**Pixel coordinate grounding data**
:::::

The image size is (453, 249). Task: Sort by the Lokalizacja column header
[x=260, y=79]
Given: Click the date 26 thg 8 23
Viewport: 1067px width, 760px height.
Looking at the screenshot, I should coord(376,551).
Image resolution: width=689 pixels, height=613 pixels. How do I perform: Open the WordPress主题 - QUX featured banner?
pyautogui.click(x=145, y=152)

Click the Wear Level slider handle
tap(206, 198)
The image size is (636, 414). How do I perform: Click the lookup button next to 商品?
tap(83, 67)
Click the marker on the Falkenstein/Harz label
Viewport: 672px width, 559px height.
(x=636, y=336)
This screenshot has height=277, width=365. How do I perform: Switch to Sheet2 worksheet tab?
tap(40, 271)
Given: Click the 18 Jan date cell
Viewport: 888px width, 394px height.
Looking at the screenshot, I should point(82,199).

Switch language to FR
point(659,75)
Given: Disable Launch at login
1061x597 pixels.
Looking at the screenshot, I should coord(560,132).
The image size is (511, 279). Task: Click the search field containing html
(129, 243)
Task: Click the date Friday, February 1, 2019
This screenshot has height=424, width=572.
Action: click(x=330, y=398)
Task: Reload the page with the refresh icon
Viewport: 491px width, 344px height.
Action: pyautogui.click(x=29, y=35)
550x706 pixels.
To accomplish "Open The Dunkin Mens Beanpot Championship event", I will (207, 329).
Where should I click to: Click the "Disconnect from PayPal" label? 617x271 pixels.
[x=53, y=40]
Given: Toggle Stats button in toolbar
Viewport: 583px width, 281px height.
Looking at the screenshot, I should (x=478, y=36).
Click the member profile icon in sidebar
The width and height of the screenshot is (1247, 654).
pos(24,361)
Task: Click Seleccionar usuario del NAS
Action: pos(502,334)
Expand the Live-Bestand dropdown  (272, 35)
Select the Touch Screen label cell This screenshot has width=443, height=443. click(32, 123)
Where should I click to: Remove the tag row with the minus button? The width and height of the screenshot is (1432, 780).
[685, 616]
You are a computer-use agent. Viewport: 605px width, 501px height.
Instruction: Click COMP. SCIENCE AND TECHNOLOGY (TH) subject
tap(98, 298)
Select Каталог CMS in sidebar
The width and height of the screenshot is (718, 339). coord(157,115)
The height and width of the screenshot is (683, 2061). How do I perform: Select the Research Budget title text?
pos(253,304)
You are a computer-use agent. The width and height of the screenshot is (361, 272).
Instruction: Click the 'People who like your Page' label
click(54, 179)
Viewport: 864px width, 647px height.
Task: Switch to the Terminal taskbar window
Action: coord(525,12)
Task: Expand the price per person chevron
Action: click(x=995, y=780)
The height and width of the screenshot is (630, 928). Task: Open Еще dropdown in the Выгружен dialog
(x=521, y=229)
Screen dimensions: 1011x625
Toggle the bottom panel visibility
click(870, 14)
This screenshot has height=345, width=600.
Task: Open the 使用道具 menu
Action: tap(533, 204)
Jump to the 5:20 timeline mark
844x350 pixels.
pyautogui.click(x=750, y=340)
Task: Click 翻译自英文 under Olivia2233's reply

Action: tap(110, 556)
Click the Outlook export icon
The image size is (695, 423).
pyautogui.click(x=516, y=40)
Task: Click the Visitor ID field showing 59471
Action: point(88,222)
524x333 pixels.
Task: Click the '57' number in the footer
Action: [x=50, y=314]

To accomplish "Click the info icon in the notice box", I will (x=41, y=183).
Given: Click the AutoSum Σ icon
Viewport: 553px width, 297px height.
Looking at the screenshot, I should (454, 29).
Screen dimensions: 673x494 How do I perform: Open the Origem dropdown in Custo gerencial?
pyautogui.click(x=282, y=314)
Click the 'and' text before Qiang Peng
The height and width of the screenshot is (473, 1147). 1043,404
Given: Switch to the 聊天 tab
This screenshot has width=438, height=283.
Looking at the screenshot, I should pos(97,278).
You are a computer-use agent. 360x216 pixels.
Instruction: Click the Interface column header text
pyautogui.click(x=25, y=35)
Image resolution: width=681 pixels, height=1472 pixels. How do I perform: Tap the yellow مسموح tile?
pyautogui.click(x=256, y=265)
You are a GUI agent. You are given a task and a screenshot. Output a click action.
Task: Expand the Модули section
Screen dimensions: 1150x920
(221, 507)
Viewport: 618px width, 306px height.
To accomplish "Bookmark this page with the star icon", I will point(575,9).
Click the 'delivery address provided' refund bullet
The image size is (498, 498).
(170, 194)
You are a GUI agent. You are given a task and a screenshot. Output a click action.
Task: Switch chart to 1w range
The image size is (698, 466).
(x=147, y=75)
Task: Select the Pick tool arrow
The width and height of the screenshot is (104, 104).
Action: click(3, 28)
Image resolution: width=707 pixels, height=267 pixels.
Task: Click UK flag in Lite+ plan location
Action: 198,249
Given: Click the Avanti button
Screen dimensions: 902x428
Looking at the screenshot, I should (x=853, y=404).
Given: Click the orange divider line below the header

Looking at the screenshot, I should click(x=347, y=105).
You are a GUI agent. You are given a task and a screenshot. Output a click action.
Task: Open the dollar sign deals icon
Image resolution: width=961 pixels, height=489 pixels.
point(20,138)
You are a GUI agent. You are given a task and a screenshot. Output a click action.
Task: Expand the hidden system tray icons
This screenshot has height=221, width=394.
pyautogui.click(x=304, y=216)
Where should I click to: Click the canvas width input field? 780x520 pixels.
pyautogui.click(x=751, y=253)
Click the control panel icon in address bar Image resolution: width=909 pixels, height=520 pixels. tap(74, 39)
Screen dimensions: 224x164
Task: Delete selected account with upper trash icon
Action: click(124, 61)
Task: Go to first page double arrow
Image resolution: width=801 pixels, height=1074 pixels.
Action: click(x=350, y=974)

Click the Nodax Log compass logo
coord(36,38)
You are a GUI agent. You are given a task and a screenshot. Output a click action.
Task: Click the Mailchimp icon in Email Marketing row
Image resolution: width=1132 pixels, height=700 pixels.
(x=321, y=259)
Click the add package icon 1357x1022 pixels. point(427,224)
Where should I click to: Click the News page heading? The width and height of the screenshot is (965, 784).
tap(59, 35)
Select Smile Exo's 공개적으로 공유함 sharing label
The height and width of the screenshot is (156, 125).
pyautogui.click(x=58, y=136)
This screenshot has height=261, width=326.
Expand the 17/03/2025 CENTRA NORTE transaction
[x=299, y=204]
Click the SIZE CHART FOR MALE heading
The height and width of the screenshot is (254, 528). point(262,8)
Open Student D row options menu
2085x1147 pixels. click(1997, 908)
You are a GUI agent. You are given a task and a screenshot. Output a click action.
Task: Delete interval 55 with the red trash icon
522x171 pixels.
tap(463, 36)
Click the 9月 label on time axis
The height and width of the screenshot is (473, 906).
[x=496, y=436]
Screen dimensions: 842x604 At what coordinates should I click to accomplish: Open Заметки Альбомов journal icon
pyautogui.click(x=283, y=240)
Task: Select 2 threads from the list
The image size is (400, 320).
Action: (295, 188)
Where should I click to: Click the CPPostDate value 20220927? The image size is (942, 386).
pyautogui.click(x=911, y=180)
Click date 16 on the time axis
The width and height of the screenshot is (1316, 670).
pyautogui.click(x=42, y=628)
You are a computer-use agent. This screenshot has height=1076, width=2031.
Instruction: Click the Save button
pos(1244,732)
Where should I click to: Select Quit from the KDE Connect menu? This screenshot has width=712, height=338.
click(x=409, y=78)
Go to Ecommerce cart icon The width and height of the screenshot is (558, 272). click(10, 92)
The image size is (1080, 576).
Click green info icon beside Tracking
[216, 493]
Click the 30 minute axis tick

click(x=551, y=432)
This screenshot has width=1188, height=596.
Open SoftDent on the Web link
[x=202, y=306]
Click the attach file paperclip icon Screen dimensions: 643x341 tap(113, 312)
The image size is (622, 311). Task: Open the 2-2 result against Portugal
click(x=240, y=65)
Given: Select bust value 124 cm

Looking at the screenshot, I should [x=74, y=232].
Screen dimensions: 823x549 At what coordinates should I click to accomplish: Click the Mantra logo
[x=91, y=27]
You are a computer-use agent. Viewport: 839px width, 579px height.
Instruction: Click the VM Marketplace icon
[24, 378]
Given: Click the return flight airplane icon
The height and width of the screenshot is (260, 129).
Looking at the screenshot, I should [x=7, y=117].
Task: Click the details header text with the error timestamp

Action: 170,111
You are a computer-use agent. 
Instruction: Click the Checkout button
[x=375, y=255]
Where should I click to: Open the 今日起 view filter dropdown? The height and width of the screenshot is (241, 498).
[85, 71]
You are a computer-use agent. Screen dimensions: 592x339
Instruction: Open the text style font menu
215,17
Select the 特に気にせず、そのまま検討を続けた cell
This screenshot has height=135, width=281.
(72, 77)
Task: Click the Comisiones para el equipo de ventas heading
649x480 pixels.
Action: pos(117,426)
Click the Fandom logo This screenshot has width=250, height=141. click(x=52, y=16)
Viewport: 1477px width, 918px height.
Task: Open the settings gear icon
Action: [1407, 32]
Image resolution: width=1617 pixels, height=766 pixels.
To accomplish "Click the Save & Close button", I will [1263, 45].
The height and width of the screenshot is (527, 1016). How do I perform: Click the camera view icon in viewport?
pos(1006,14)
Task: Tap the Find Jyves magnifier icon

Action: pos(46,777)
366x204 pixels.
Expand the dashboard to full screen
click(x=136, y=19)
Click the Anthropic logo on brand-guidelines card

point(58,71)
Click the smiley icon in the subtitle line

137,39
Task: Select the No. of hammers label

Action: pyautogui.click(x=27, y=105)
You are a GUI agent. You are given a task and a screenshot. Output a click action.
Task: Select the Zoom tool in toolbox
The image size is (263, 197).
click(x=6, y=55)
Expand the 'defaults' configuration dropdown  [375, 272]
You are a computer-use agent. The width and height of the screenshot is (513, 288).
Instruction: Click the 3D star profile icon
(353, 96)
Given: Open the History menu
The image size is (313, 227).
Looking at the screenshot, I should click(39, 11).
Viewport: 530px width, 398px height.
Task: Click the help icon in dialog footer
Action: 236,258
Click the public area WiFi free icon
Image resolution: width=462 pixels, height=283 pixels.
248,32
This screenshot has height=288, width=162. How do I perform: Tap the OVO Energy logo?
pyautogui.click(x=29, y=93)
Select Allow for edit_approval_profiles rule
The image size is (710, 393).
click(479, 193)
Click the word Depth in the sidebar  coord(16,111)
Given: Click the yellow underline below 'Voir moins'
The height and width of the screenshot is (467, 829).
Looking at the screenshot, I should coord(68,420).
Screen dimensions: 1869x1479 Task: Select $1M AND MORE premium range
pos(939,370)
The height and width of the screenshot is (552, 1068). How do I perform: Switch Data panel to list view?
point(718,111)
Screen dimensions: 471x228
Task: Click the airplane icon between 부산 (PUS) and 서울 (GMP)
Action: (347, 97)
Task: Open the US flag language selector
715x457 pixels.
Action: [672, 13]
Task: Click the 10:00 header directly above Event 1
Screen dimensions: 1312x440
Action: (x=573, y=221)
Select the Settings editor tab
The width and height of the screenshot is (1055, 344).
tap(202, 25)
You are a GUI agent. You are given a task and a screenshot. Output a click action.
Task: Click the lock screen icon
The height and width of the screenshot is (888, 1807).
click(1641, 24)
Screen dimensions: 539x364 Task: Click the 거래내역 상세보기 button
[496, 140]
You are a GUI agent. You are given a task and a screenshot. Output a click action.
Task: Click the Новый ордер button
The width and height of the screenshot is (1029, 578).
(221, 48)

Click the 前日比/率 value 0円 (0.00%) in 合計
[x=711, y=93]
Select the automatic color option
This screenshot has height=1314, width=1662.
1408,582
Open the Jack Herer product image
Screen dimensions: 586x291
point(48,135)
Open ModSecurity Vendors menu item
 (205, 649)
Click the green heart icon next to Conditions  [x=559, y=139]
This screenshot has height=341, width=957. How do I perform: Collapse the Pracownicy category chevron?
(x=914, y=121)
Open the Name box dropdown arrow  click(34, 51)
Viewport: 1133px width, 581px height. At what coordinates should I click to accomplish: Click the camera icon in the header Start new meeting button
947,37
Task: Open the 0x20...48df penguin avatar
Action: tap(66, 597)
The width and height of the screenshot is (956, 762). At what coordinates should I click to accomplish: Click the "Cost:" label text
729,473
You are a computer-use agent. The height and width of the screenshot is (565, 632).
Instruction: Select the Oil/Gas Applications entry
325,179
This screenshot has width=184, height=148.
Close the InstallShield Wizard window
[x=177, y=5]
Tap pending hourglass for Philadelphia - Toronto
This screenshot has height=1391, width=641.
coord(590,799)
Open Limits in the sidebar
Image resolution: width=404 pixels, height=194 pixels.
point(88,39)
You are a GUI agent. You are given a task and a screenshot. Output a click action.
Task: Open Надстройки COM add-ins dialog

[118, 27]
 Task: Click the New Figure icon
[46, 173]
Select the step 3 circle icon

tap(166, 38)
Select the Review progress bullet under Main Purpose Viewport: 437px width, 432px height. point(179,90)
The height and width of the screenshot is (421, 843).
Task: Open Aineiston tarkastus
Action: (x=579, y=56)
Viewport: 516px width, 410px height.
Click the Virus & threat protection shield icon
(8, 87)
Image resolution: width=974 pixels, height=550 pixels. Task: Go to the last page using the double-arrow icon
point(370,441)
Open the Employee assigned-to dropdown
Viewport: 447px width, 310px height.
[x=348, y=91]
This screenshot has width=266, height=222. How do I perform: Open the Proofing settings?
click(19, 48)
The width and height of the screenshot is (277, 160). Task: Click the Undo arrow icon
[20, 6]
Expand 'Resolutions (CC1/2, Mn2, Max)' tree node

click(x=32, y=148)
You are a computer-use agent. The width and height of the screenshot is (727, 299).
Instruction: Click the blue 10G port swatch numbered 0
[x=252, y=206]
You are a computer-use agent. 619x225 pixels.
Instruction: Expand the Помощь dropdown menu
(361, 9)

:::::

**Goal of the exercise**
Retype the entries above exactly, but only from the line containing "Where should I click to: Remove" through the line containing "Given: Switch to the 聊天 tab", both included.

**Written answer**
Where should I click to: Remove the tag row with the minus button? The width and height of the screenshot is (1432, 780).
[685, 616]
You are a computer-use agent. Viewport: 605px width, 501px height.
Instruction: Click COMP. SCIENCE AND TECHNOLOGY (TH) subject
tap(98, 298)
Select Каталог CMS in sidebar
The width and height of the screenshot is (718, 339). coord(157,115)
The height and width of the screenshot is (683, 2061). How do I perform: Select the Research Budget title text?
pos(253,304)
You are a computer-use agent. The width and height of the screenshot is (361, 272).
Instruction: Click the 'People who like your Page' label
click(54, 179)
Viewport: 864px width, 647px height.
Task: Switch to the Terminal taskbar window
Action: coord(525,12)
Task: Expand the price per person chevron
Action: click(x=995, y=780)
The height and width of the screenshot is (630, 928). Task: Open Еще dropdown in the Выгружен dialog
(x=521, y=229)
Screen dimensions: 1011x625
Toggle the bottom panel visibility
click(870, 14)
This screenshot has height=345, width=600.
Task: Open the 使用道具 menu
Action: tap(533, 204)
Jump to the 5:20 timeline mark
844x350 pixels.
pyautogui.click(x=750, y=340)
Task: Click 翻译自英文 under Olivia2233's reply

Action: tap(110, 556)
Click the Outlook export icon
The image size is (695, 423).
pyautogui.click(x=516, y=40)
Task: Click the Visitor ID field showing 59471
Action: point(88,222)
524x333 pixels.
Task: Click the '57' number in the footer
Action: [x=50, y=314]

To accomplish "Click the info icon in the notice box", I will (x=41, y=183).
Given: Click the AutoSum Σ icon
Viewport: 553px width, 297px height.
Looking at the screenshot, I should (454, 29).
Screen dimensions: 673x494 How do I perform: Open the Origem dropdown in Custo gerencial?
pyautogui.click(x=282, y=314)
Click the 'and' text before Qiang Peng
The height and width of the screenshot is (473, 1147). 1043,404
Given: Switch to the 聊天 tab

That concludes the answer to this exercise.